2021年4月25日日曜日

A place I have never been (V): The Suez Canal in the Middle East(中東,スエズ運河)

 一ヶ月ほど前に日本のコンテナ船がスエズ運河で座礁したというニュースがあった。交通が遮断されそれは大変な事故だったのだろうが,犠牲者が出たとか怪我人が出たとかいう話ではなかったので少しは気が楽だった。ただ,研究者生活の最後の時期は,ほぼ生産ネットワークの計量経済学的分析に費やしたが,まさにネットワークが切断されるという例だった。

不謹慎かもしれないが,事故そのものよりも衝撃を受けたのは,コンテナ船に山積みされたコンテナの多さである。生産ネットワークを勉強していながら,現実のロジスティクスのそんなことも僕はしらなかったのだ。

事故がなければ,とてつもなく大きなコンテナ船が整然とスエズ運河を適当な間隔をあけて次々とゆっくり,ゆっくりと進んでいく光景は壮観そのものだろう。その妄想を木版画にした。何せ行ったことがない所を,ただただ空想に任せて描くのであるから,嘘も多い。

K大で同僚だったHさんは現在Q大の教授だが,かつてN郵船に勤めていた。彼はロジスティクスのエキスパートだ。彼がN郵船からK大に赴任した直後に,阪神淡路大震災が起こった。当時,学部執行部にいた僕は,次々と入る様々な情報にどのように対応すれば良いかがわからず右往左往するばかりだったが,頑張るのが人一倍苦手な僕がなんとか頑張れたのは彼の強力なサポートのおかげだと感謝している。

その後,彼とは研究上の交流も始まり,中国へも,国内では北海道へもロジスティクスの調査で同行した。すこし版画が心配になって,久しぶりにHさんに連絡して聞いてみた。質問は「スエズ運河からピラミッドは見えるか?」というものだ。答えはノー!見えないらしい。しかし彼は「版画にピラミッドがあっても構わないんじゃない」と言ってくれた。何せ妄想の世界なんだから。オレンジ色の灼熱の太陽と,遠くに見えるピラミッドは,コンテナ船がスエズ運河を通っていることの象徴なのだ。

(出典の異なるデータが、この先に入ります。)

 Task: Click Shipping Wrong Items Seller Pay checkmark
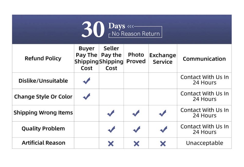pyautogui.click(x=111, y=113)
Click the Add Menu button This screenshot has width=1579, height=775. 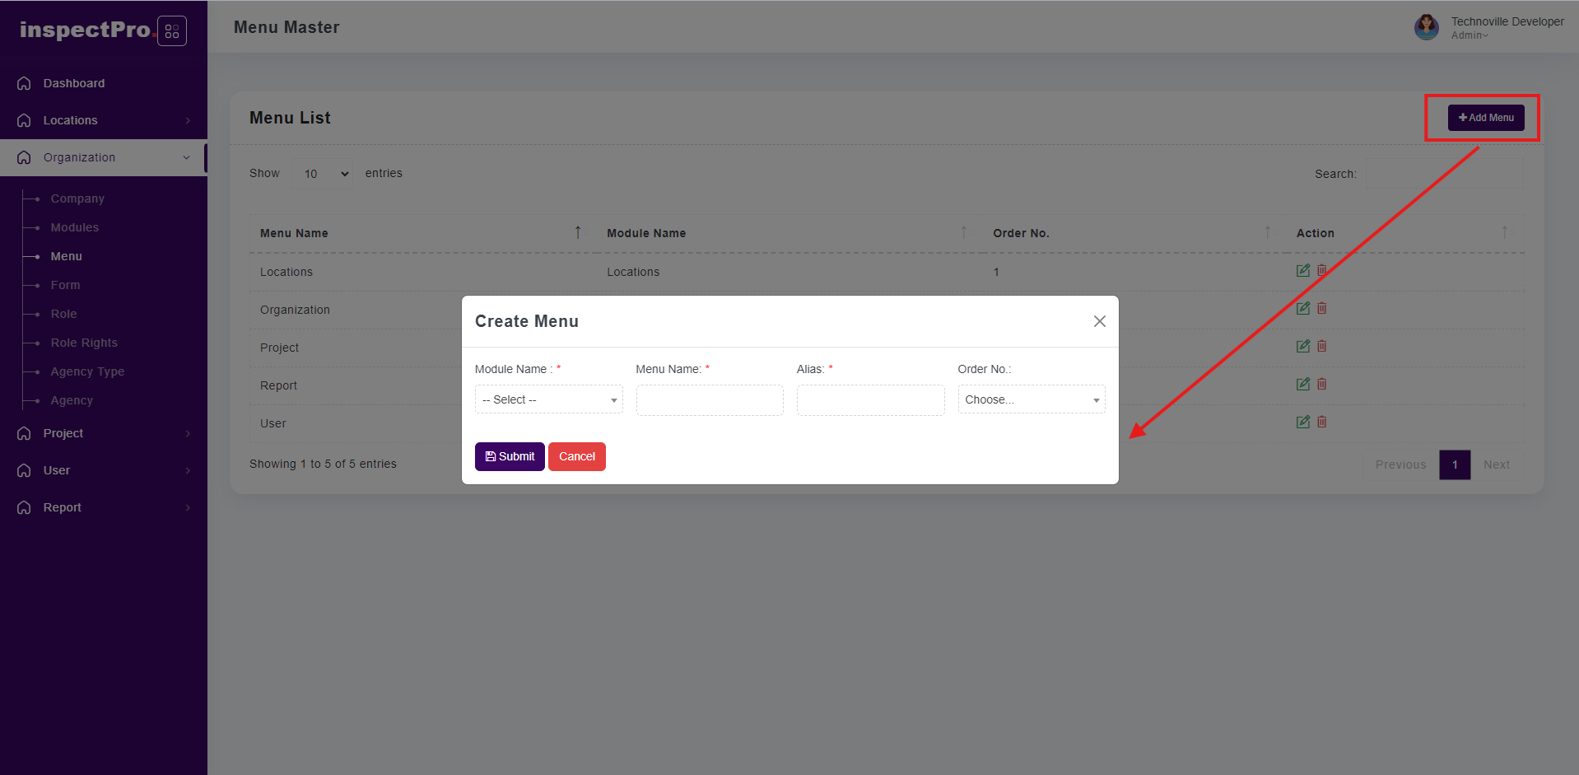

そのついでに,彼から別の問題点を指摘された。今はもうNYK LINEのコンテナ船は存在していない。三つの大きな船会社が共同で新たなコンテナ船を運航しているとのこと。しかしその写真を見るとなんとも,ピンク色の船が僕にはどうもしっくりこない。そのため,版画は昔ながらの黒と赤にした。

スエズ運河を航行する巨大コンテナ船


ところで,版画のコンテナ船に積まれたコンテナの色は6色だが,実際には赤,黄,青の3色しか使っていない。つまり,赤と黄色が重なりオレンジ色,青と黄色が重なり緑色,赤と青が重なり紫色が出現する。そういうわけで版画の作成は,思ったよりも面倒ではなかった。残念なのは船の動きがうまく出せなかったことだ。後ろに続く船の舳先でそれを表そうとしたのだが。